# Given text
The recent.json file is the only artifact in this list that contains structural intelligence about a vault from outside the vault directory. On a multi-user host, an attacker with access to the user's home dir can enumerate which vaults exist, where their sidecars live, and which authenticators are enrolled, without touching the vaults themselves. The 0700 dir + 0600 file contract is therefore enforced regardless of umask. The CLI does not write either file.

Crash-orphan classification

classify_tempfile_suffix in crates/luksbox-core/src/file_util.rs is the source of truth for what each leftover file means:

Filename pattern Origin Recovery
<base>.tmp.<exactly-16-lowercase-hex> atomic_secure_write orphan from a crashed sidecar / header rewrite Safe to delete after confirming the original target file opens cleanly. The original is unchanged because the rename never happened.
<vault>.lbx.rotating begin_atomic_rotation orphan from a crashed MVK rotation If the rotation hadn't reached commit_atomic_rotation, the original vault is intact, delete the .rotating file and the rotation is undone. Never delete a .rotating file without first confirming the original vault opens.
Any other .tmp / .bak / ~ etc. Not produced by LUKSbox; from the user's editor or a third-party sync tool Out of scope; treat per the producing tool's recovery contract.

luksbox info warns when it detects an orphan in the vault's directory at open time. The CLI / GUI / wizard never silently delete an orphan, operator action is always required.

For the spec-level treatment see docs/CRYPTO_SPEC.md sec.3.4-3.8.

6. Secret-memory hygiene

The MVK lives in memfd_secret(2) pages on Linux 5.14+ where the kernel excludes them from coredumps and hibernate images. On older kernels and on macOS / Windows, the MVK falls back to mlock-pinned pages with Zeroize on drop.

# Tasks to perform
A - In the LUKSbox text, what function is the source of truth for classifying leftover files?
B - Quote the LUKSbox text word for word, starting with "classify_tempfile_suffix in crates/luksbox-core/src/file_util.rs" and going on through "original vault opens.".
C - Continue the LUKSbox text from the point where it stops.
The records below come from a separate source and are unrelated to the LUKSbox text.

# Source information

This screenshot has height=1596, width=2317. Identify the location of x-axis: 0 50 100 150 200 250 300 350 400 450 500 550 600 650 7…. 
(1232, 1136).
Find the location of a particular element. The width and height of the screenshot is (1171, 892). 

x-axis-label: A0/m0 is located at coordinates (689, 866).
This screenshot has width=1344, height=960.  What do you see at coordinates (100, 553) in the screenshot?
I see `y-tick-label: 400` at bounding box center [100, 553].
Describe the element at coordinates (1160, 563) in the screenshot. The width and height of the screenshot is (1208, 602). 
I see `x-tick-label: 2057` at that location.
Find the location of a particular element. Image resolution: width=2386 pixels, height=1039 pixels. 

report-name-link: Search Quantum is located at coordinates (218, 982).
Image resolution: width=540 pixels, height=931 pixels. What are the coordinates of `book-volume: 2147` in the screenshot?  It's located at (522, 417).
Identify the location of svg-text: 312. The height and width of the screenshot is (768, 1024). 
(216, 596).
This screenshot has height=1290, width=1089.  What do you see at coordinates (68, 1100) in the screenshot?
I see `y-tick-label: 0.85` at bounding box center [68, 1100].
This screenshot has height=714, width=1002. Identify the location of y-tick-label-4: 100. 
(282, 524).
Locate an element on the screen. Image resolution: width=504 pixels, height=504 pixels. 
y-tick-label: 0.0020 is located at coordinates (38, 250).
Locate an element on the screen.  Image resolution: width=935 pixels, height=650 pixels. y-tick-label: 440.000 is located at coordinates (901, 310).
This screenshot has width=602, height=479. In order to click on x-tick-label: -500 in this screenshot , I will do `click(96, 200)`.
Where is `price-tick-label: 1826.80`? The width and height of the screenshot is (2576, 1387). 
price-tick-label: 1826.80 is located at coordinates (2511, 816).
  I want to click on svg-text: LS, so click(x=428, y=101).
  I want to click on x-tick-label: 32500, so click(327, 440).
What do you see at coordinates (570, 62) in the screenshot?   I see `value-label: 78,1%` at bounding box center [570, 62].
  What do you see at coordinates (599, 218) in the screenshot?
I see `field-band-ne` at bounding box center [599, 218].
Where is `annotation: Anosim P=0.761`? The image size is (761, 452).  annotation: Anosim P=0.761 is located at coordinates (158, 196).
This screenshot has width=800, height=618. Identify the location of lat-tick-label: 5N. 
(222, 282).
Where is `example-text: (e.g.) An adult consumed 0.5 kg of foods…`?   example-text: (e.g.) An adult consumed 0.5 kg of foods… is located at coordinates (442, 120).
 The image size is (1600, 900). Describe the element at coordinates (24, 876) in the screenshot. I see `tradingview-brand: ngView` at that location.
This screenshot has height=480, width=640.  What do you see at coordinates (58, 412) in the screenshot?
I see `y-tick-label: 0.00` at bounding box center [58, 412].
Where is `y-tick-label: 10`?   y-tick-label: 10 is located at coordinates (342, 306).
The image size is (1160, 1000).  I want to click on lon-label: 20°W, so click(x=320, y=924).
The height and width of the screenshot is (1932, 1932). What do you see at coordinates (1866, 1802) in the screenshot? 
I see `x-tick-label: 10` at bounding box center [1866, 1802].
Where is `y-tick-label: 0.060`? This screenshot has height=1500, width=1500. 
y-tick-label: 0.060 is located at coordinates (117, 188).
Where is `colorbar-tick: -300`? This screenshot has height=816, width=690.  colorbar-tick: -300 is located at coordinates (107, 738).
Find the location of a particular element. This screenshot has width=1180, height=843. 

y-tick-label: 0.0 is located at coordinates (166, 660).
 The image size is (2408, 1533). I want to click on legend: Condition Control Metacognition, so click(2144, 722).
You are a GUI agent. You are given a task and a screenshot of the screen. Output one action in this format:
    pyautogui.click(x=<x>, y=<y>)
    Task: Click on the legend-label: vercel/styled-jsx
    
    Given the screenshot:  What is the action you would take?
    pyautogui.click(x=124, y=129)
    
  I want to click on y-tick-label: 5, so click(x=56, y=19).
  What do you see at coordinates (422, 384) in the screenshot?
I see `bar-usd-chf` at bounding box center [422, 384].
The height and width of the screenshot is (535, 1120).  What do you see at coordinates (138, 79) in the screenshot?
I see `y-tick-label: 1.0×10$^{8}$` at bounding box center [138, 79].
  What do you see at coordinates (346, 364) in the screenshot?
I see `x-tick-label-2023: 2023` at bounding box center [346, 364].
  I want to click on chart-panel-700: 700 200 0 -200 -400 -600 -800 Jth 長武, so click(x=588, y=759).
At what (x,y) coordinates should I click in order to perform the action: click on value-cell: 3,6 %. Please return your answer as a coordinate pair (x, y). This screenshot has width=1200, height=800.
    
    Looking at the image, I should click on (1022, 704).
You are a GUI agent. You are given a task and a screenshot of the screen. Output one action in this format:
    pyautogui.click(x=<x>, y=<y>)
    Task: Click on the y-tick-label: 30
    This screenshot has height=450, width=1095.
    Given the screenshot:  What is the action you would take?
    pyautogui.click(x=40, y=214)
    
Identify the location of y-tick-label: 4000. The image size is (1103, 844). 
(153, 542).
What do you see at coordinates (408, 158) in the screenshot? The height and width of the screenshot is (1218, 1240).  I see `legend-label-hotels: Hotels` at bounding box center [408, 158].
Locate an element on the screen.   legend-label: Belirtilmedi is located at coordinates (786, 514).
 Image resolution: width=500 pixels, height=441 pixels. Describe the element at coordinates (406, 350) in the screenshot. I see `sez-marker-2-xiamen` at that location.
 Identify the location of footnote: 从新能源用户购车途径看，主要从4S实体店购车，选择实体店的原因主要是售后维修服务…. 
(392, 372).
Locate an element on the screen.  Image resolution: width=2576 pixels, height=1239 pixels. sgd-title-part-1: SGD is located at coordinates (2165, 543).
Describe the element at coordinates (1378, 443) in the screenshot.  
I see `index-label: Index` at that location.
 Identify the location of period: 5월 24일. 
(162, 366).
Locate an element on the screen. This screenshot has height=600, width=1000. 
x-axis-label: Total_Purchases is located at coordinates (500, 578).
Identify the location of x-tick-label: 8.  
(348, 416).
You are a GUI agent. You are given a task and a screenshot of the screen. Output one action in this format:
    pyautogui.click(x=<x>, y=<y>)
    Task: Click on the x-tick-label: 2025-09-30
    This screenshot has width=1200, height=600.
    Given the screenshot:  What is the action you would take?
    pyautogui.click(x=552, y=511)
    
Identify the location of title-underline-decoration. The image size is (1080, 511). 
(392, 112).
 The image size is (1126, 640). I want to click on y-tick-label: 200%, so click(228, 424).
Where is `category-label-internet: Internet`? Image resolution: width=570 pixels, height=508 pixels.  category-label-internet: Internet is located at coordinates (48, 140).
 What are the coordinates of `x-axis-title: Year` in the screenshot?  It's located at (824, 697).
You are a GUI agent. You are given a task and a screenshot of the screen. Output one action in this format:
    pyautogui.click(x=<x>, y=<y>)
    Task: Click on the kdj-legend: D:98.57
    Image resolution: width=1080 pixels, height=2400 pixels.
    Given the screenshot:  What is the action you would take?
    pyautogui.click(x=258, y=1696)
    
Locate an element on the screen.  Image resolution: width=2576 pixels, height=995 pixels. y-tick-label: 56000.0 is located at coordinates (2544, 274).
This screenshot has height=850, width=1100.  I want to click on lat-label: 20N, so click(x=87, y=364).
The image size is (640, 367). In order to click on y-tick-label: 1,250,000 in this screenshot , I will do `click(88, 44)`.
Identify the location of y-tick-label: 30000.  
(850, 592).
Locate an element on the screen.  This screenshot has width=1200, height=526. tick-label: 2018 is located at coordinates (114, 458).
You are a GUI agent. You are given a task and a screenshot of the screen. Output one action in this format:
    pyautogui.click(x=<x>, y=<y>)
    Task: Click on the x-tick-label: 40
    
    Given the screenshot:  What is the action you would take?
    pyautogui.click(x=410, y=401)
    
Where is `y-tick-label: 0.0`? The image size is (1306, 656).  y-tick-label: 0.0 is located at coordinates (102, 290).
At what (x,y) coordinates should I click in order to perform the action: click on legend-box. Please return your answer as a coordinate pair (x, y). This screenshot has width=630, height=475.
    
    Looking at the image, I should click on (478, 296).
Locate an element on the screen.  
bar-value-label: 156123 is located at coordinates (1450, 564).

# Outputs in order
A - classify_tempfile_suffix, in crates/luksbox-core/src/file_util.rs.

B -
classify_tempfile_suffix in crates/luksbox-core/src/file_util.rs is the source of truth for what each leftover file means:

Filename pattern Origin Recovery
<base>.tmp.<exactly-16-lowercase-hex> atomic_secure_write orphan from a crashed sidecar / header rewrite Safe to delete after confirming the original target file opens cleanly. The original is unchanged because the rename never happened.
<vault>.lbx.rotating begin_atomic_rotation orphan from a crashed MVK rotation If the rotation hadn't reached commit_atomic_rotation, the original vault is intact, delete the .rotating file and the rotation is undone. Never delete a .rotating file without first confirming the original vault opens.

C -
A workspace-wide audit landed in 2026-05 covering the full MVK lifecycle. Every intermediate buffer along the derivation chain (AEAD plaintext from keyslot unwrap, HKDF input/output buffers in all KEK derivations, ML-KEM shared-secret destination, CLI / GUI PIN copies) is now wrapped in Zeroizing so its bytes are scrubbed on drop, including panic and early-return paths. The TPM PIN avoids an intermediate unzeroized Vec<u8> by passing the slice straight into tss-esapi::Auth::try_from.

Surface Behaviour
Vault-internal symlinks Impossible by design , InodeKind enum has only File / Directory; validate_metadata_tree enforces it; FUSE rejects symlink()/link(); WinFsp ignores reparse points.
.lbx / .hdr path is a symlink Defended , open_rw_checked + verify_path_inode re-stats after lock; LUKSBOX_NO_FOLLOW_SYMLINKS=1 paranoid mode refuses any symlinked vault path.
luksbox put source path is a symlink By design, follows symlink , cat-like semantics; user picked the source.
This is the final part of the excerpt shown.